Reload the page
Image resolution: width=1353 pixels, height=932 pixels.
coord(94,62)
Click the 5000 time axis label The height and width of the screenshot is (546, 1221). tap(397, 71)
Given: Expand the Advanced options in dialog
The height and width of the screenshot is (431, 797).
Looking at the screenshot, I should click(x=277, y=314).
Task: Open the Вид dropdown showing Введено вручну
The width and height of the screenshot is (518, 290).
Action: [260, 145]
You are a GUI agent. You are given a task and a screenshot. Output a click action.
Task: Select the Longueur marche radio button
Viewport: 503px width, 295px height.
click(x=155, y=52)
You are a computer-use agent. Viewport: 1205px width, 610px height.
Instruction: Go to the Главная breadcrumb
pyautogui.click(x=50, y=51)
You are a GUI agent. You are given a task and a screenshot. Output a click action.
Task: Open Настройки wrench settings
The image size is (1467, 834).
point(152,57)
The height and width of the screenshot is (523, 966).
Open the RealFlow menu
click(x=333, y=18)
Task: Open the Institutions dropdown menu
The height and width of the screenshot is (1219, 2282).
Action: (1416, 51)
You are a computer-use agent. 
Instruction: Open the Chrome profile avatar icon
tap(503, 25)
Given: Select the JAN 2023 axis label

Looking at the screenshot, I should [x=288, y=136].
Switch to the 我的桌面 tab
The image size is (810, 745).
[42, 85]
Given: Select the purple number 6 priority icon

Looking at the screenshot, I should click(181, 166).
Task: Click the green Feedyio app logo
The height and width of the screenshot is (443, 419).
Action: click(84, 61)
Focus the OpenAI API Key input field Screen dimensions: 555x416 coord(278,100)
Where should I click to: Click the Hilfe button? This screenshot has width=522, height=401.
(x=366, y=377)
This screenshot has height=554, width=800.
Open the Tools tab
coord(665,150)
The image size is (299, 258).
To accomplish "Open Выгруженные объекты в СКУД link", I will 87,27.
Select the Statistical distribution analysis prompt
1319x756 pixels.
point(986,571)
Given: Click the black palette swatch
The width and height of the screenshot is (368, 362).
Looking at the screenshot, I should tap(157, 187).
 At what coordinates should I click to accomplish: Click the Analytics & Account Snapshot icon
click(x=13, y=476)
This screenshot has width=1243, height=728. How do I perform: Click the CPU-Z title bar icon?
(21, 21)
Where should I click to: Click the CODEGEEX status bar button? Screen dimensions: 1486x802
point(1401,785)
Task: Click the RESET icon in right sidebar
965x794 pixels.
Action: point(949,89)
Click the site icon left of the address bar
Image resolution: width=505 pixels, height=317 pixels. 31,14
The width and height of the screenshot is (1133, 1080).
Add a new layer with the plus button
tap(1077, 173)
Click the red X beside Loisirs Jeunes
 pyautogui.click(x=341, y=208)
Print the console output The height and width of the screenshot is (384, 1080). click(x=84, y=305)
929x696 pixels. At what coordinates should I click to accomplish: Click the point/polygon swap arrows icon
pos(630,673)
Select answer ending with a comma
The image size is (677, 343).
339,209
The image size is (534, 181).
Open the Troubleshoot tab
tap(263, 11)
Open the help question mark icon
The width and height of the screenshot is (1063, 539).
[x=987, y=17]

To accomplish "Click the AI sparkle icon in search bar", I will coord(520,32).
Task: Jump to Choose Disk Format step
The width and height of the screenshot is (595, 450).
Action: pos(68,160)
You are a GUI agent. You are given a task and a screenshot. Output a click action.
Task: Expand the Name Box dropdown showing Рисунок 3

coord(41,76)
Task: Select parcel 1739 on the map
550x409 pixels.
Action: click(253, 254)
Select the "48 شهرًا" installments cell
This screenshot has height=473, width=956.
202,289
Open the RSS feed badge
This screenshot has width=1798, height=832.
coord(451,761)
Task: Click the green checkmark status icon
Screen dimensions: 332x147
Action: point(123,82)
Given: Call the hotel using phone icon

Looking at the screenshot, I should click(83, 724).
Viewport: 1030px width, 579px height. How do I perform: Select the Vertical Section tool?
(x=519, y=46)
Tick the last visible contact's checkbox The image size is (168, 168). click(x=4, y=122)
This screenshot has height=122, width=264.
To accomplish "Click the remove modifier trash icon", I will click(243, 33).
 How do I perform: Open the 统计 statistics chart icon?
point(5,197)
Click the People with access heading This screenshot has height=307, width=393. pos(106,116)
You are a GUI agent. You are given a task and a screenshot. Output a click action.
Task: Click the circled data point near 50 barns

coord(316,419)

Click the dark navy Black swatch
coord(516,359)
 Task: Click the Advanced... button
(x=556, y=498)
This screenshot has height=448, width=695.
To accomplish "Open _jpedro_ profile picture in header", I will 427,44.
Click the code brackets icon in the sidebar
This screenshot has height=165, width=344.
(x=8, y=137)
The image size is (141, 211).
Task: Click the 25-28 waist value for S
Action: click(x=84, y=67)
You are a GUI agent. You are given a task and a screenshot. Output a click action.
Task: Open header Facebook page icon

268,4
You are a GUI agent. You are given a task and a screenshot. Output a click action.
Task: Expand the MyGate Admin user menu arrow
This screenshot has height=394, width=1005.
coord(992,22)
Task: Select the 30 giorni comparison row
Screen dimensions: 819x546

◆ **PROBLEM REQUIREMENTS**
Set down the lines of the listing word for word, from its first line through the line containing "Focus the OpenAI". Both of those lines belong in the answer, and no others do.

◆ **RESULT OF THE EXERCISE**
Reload the page
Image resolution: width=1353 pixels, height=932 pixels.
coord(94,62)
Click the 5000 time axis label The height and width of the screenshot is (546, 1221). tap(397, 71)
Given: Expand the Advanced options in dialog
The height and width of the screenshot is (431, 797).
Looking at the screenshot, I should click(x=277, y=314).
Task: Open the Вид dropdown showing Введено вручну
The width and height of the screenshot is (518, 290).
Action: [260, 145]
You are a GUI agent. You are given a task and a screenshot. Output a click action.
Task: Select the Longueur marche radio button
Viewport: 503px width, 295px height.
click(x=155, y=52)
You are a computer-use agent. Viewport: 1205px width, 610px height.
Instruction: Go to the Главная breadcrumb
pyautogui.click(x=50, y=51)
You are a GUI agent. You are given a task and a screenshot. Output a click action.
Task: Open Настройки wrench settings
The image size is (1467, 834).
point(152,57)
The height and width of the screenshot is (523, 966).
Open the RealFlow menu
click(x=333, y=18)
Task: Open the Institutions dropdown menu
The height and width of the screenshot is (1219, 2282).
Action: (1416, 51)
You are a computer-use agent. 
Instruction: Open the Chrome profile avatar icon
tap(503, 25)
Given: Select the JAN 2023 axis label

Looking at the screenshot, I should [x=288, y=136].
Switch to the 我的桌面 tab
The image size is (810, 745).
[42, 85]
Given: Select the purple number 6 priority icon

Looking at the screenshot, I should click(181, 166).
Task: Click the green Feedyio app logo
The height and width of the screenshot is (443, 419).
Action: click(84, 61)
Focus the OpenAI API Key input field Screen dimensions: 555x416 coord(278,100)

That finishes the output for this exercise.